WHAT THIS TASK INVOLVES – Quote word for word from the line holding "Instruction: Click the" to the last line below, including both, and omit any pictures.

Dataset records
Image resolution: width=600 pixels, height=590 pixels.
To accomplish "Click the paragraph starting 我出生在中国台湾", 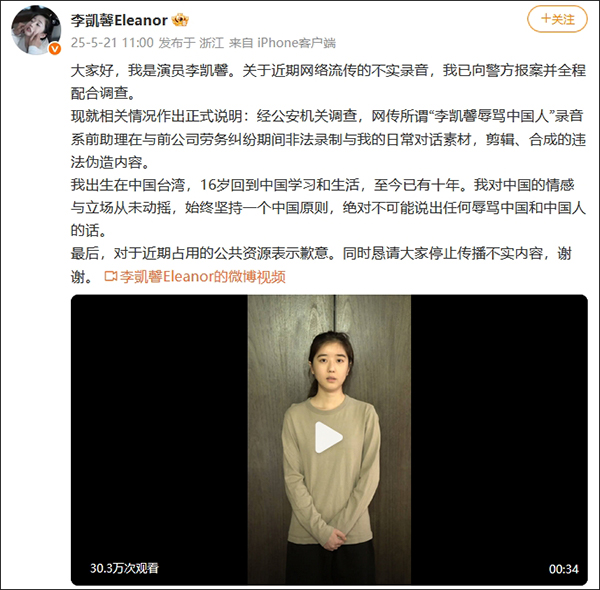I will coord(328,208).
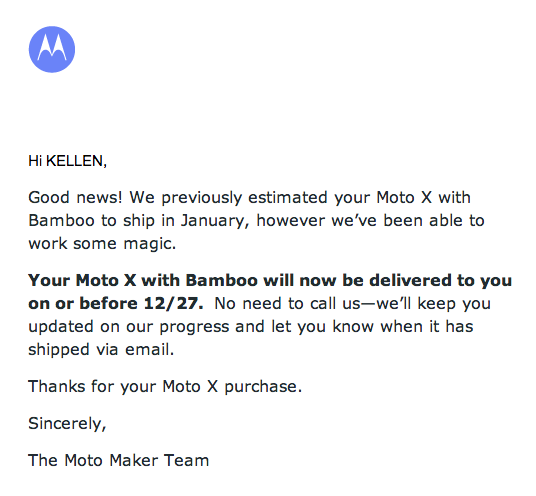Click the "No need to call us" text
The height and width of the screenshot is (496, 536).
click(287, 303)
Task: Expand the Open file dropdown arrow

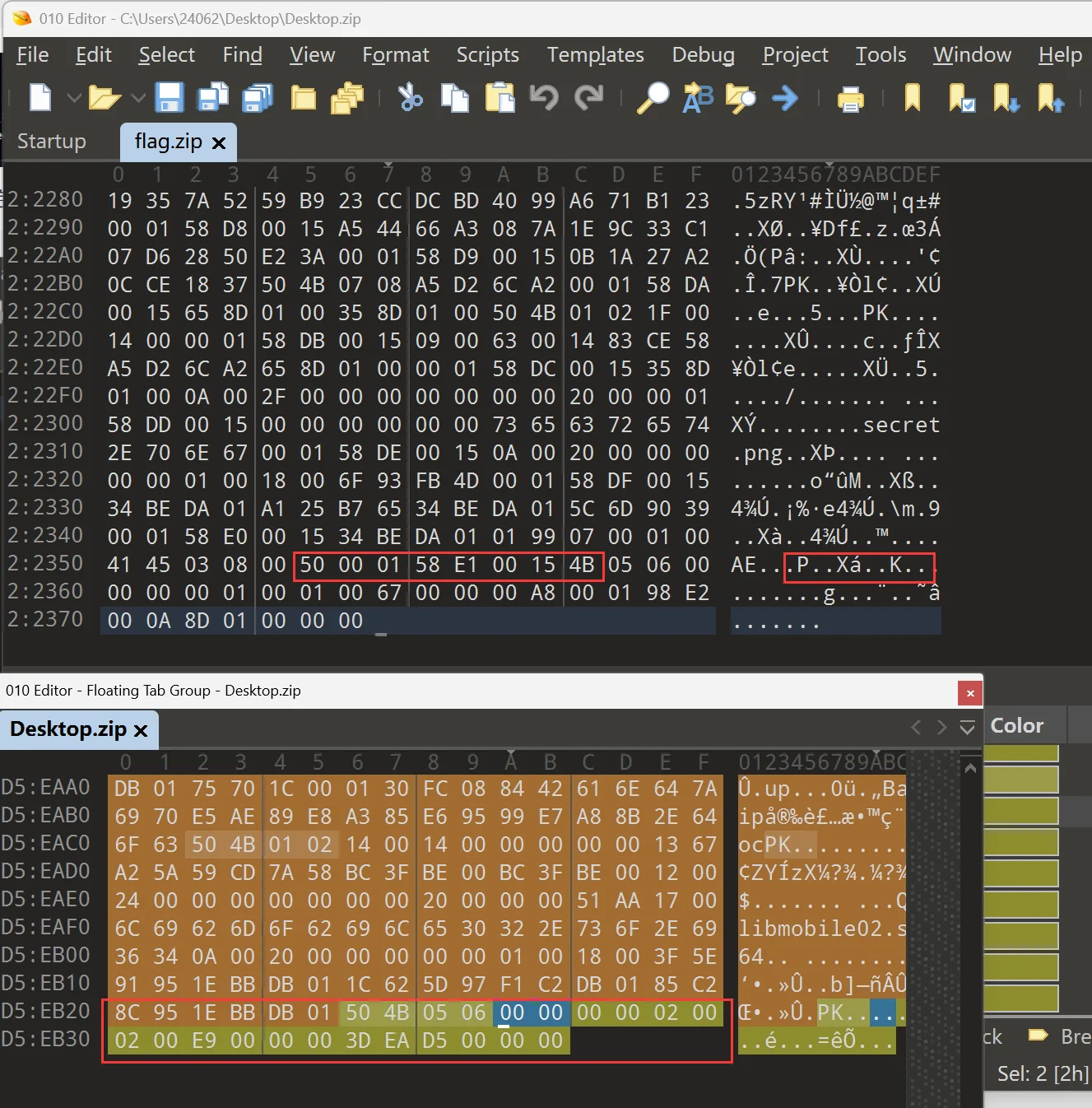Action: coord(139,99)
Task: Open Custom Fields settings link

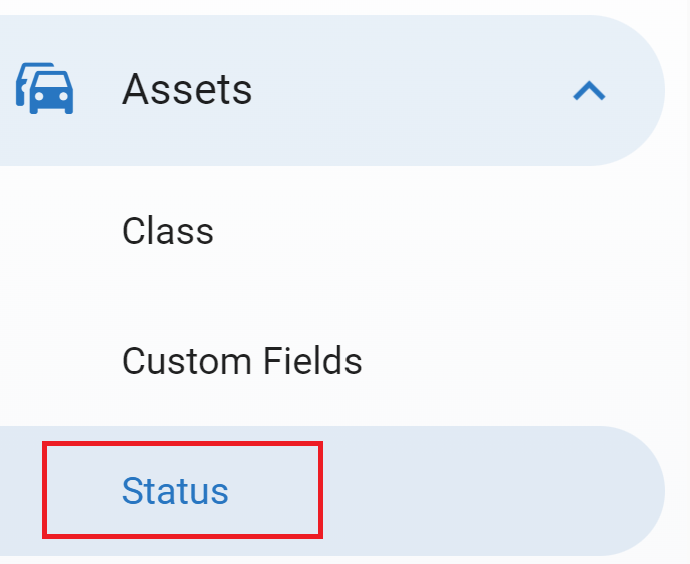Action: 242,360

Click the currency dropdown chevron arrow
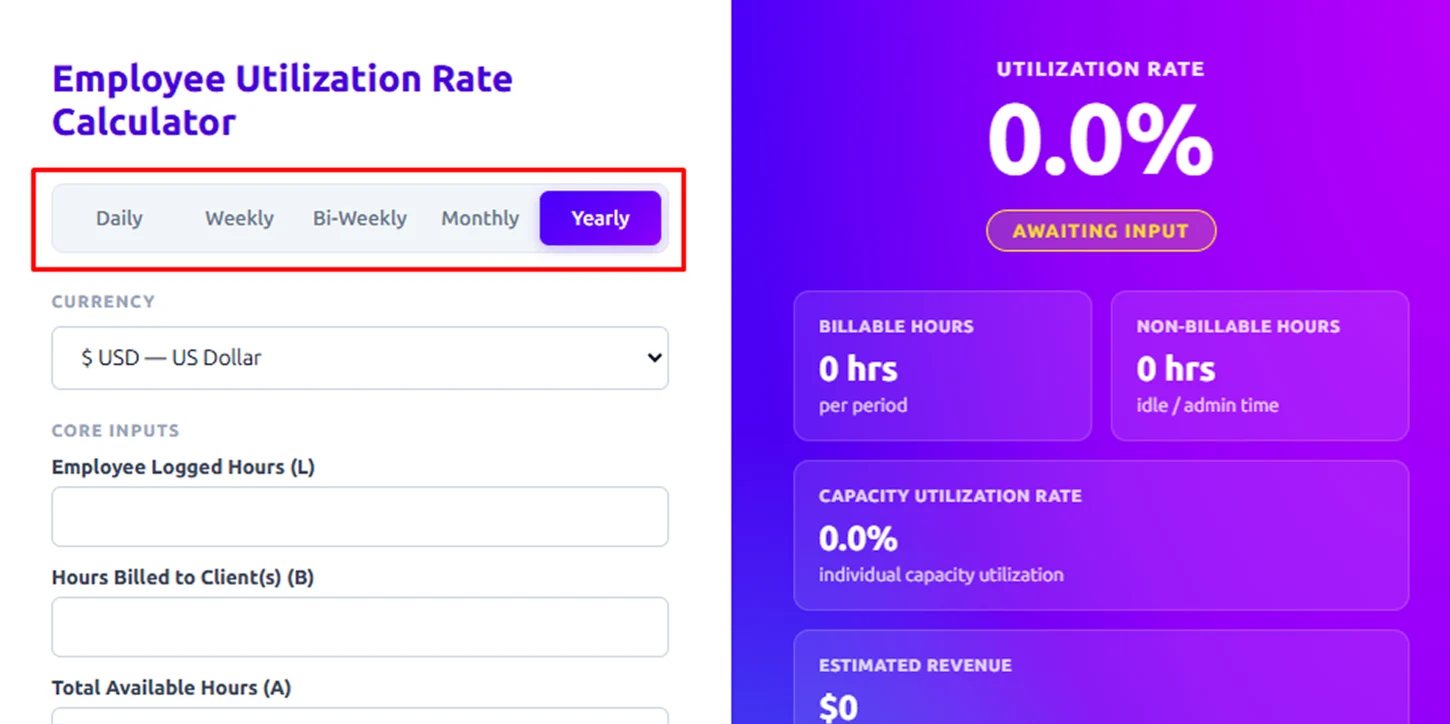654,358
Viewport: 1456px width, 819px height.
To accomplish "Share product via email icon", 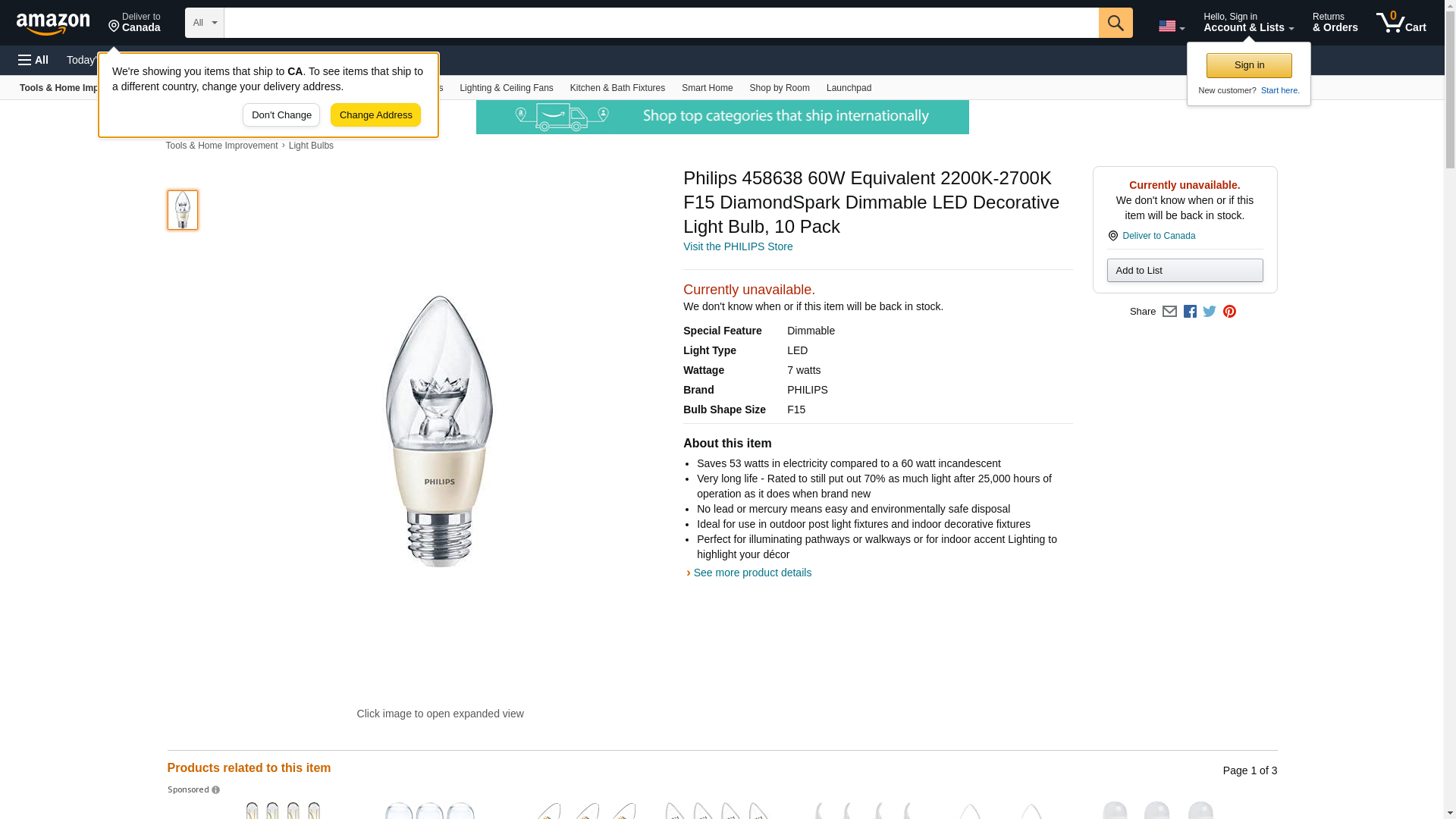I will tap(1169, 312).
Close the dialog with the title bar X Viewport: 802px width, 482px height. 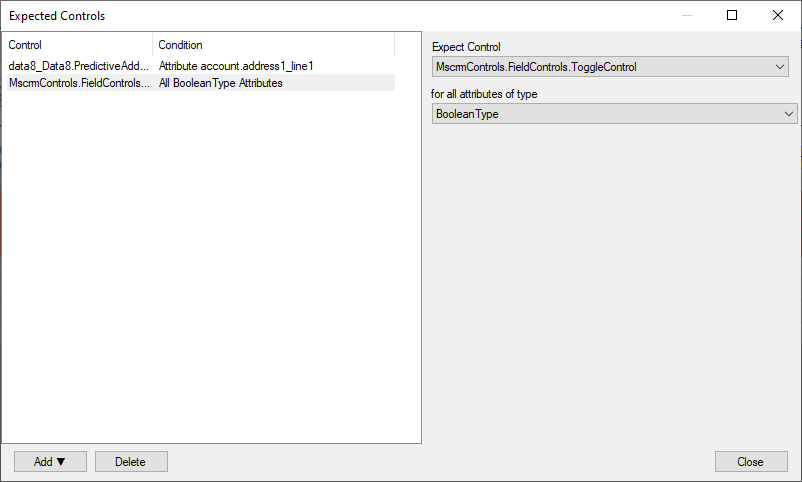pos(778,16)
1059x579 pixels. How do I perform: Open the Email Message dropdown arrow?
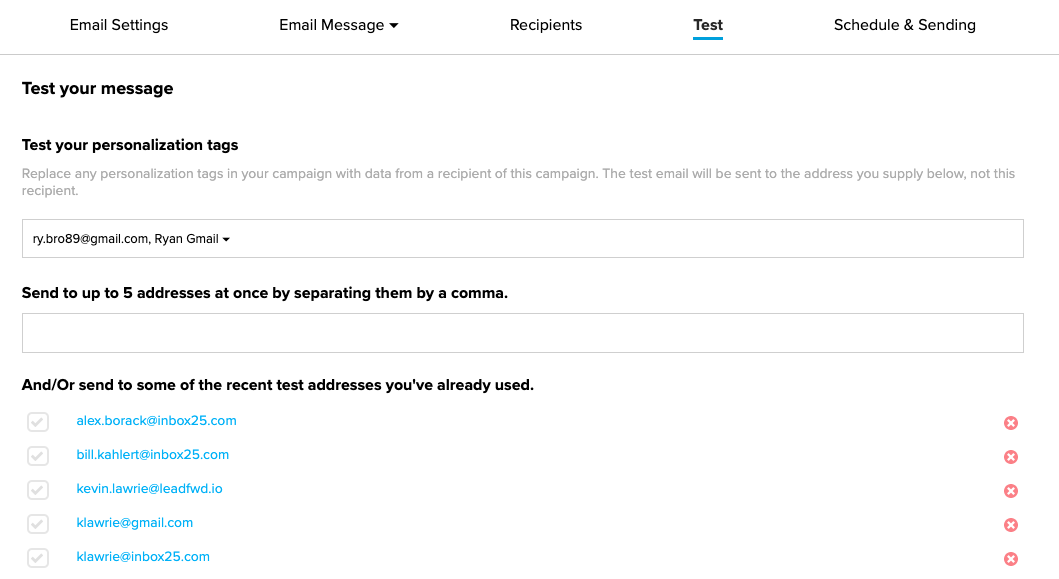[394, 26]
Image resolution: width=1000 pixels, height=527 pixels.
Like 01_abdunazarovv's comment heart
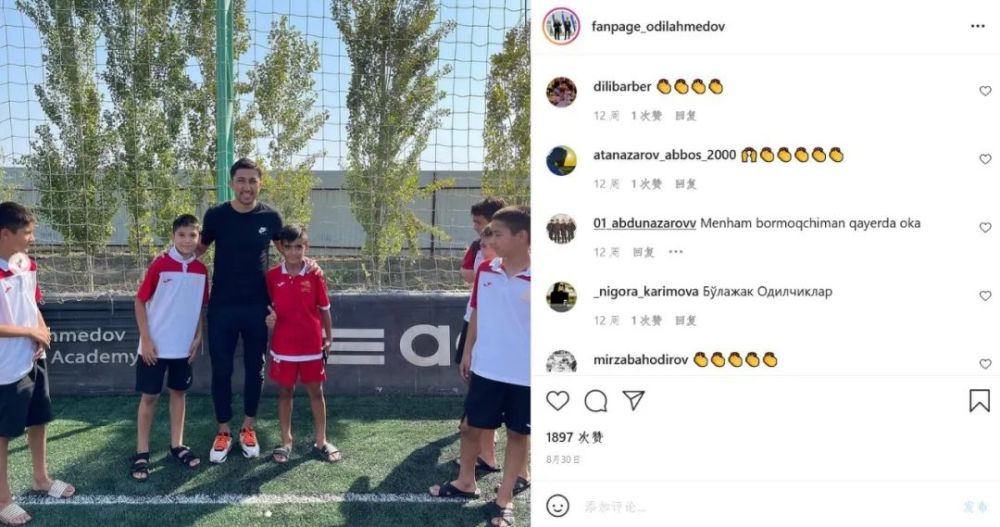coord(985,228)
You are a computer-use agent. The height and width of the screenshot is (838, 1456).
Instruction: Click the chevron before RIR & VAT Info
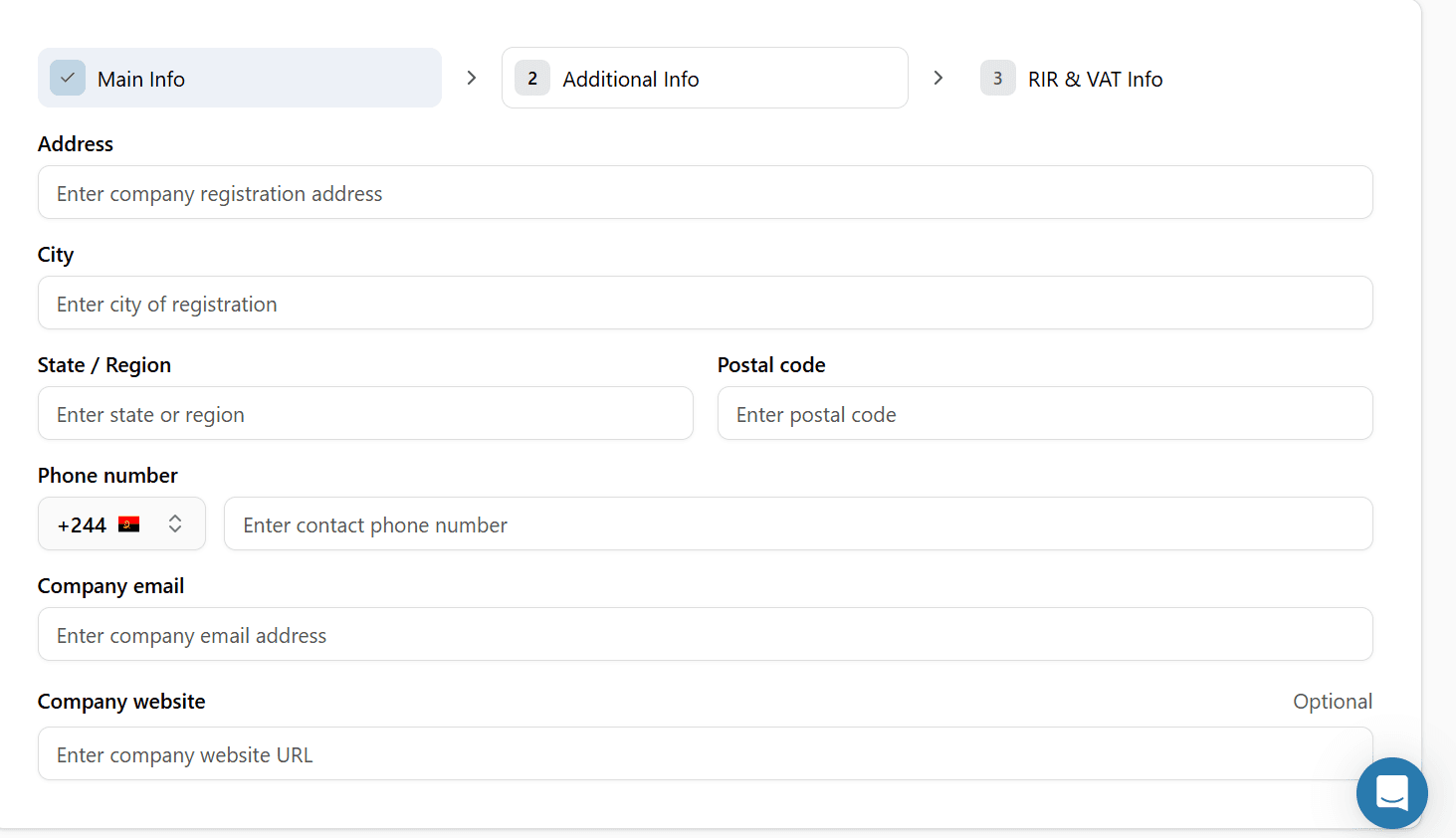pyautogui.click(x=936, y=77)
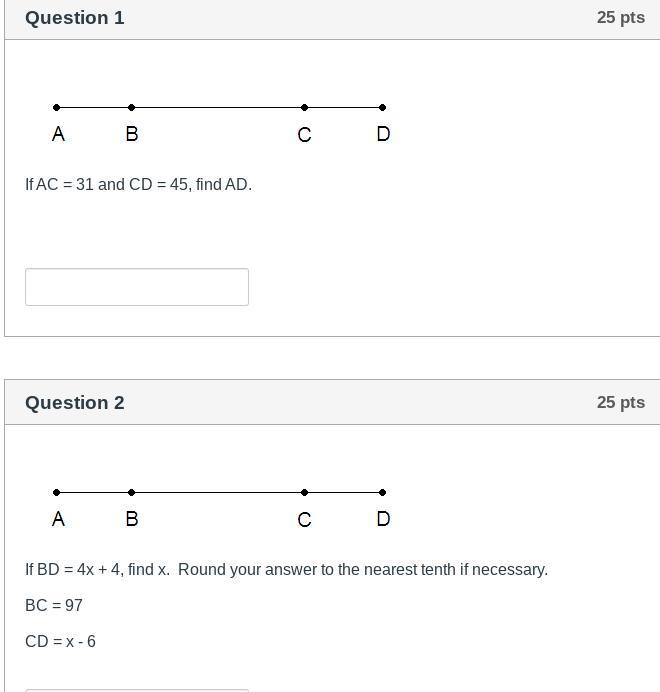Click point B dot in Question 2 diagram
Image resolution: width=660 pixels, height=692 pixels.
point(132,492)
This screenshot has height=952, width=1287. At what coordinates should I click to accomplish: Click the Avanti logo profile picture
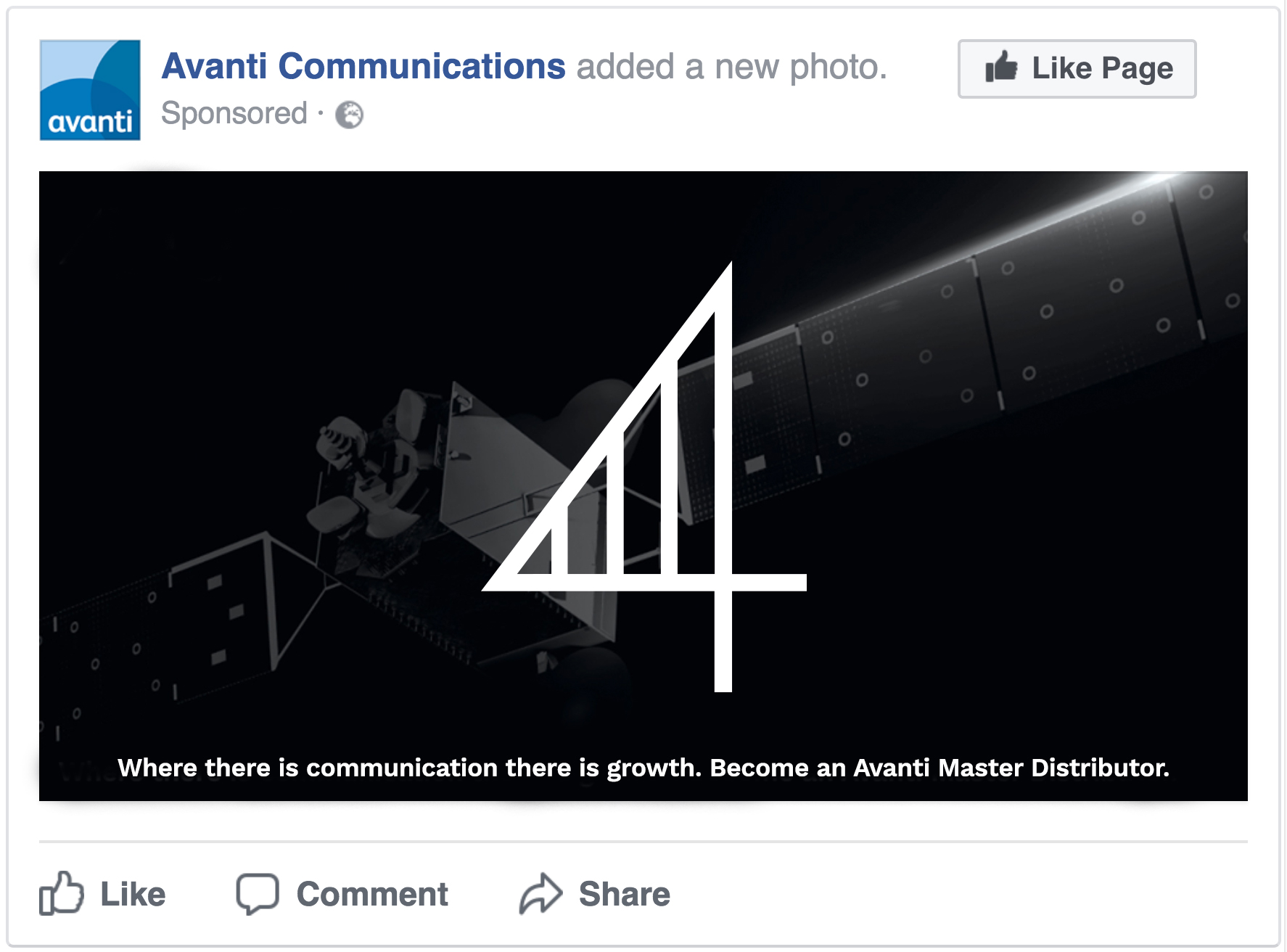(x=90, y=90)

COMPLETED TASK –
Instruction: Click the chevron before RIR & VAT Info
pyautogui.click(x=936, y=77)
Click point B dot in Question 2 diagram
Image resolution: width=660 pixels, height=692 pixels.
point(132,492)
This screenshot has height=952, width=1287. At what coordinates should I click to accomplish: Click the Avanti logo profile picture
(x=90, y=90)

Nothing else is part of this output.